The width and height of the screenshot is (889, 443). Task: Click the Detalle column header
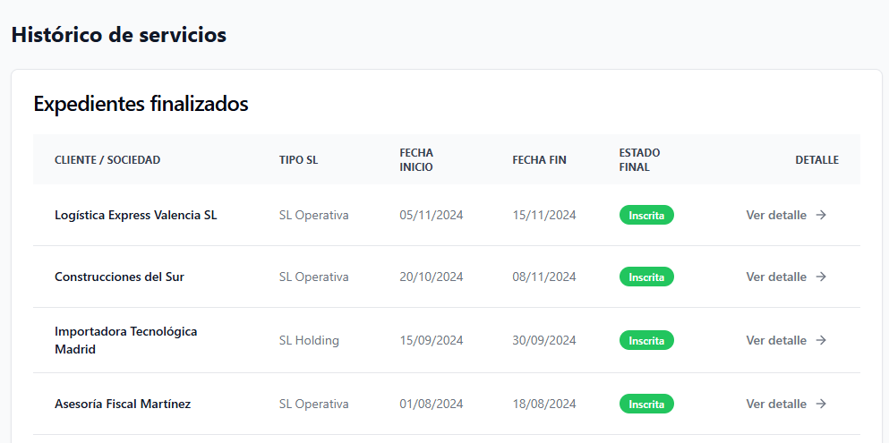coord(816,160)

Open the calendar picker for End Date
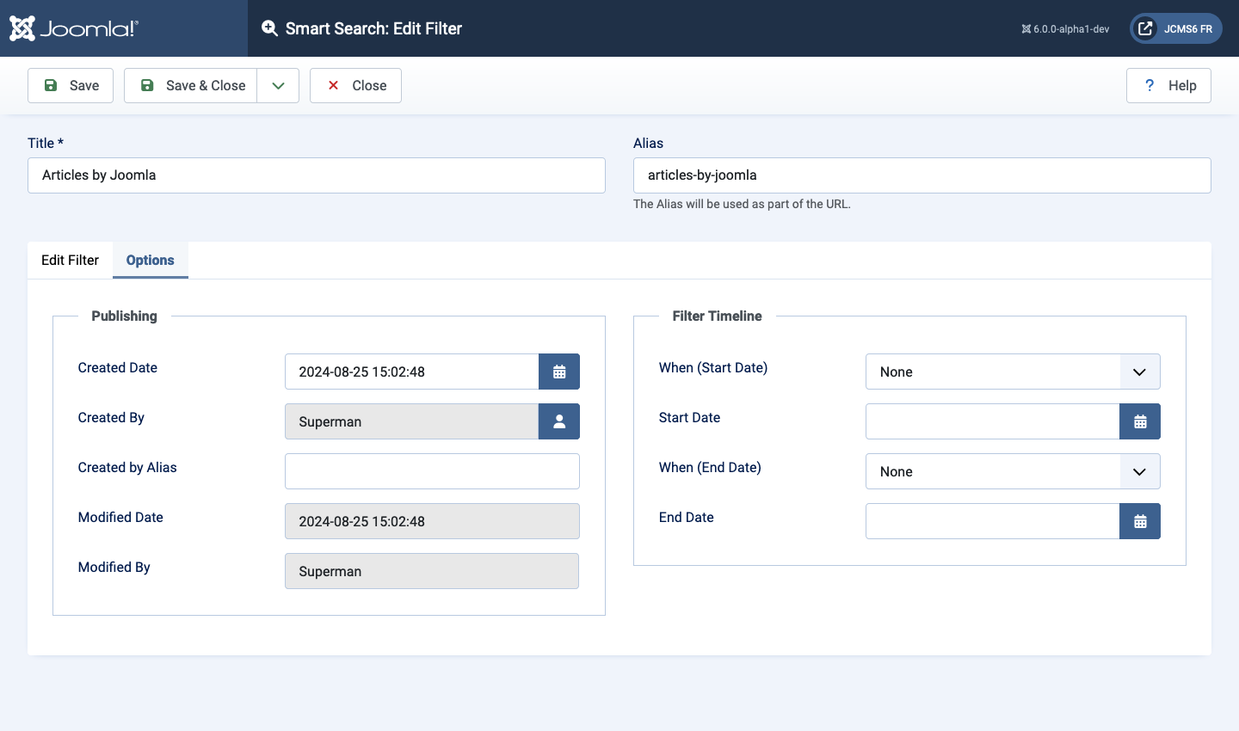pyautogui.click(x=1140, y=521)
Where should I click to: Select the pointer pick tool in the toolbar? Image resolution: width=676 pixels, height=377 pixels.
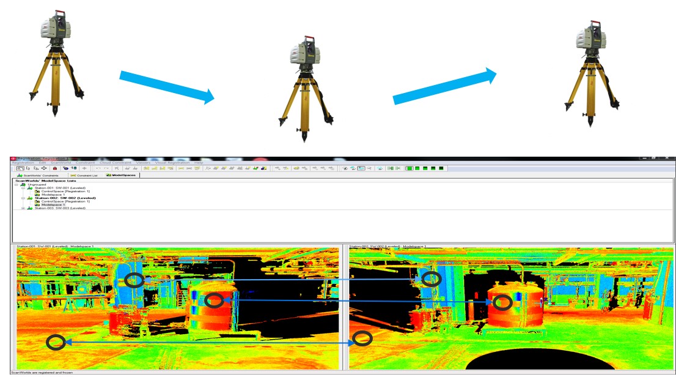(x=28, y=168)
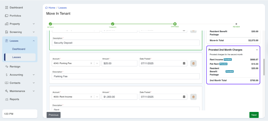Click the Parking Fee amount field
This screenshot has height=121, width=268.
119,63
__________
**Instructions to follow**
If a record holds a picture, leave the picture out, but repeat every line exactly.

**Solved problem**
The width and height of the screenshot is (889, 443). Task: Click the Detalle column header
coord(816,160)

Open the calendar picker for End Date
pyautogui.click(x=1140, y=521)
Where should I click to: Select the pointer pick tool in the toolbar? Image resolution: width=676 pixels, height=377 pixels.
(x=28, y=168)
Click the Parking Fee amount field
This screenshot has height=121, width=268.
119,63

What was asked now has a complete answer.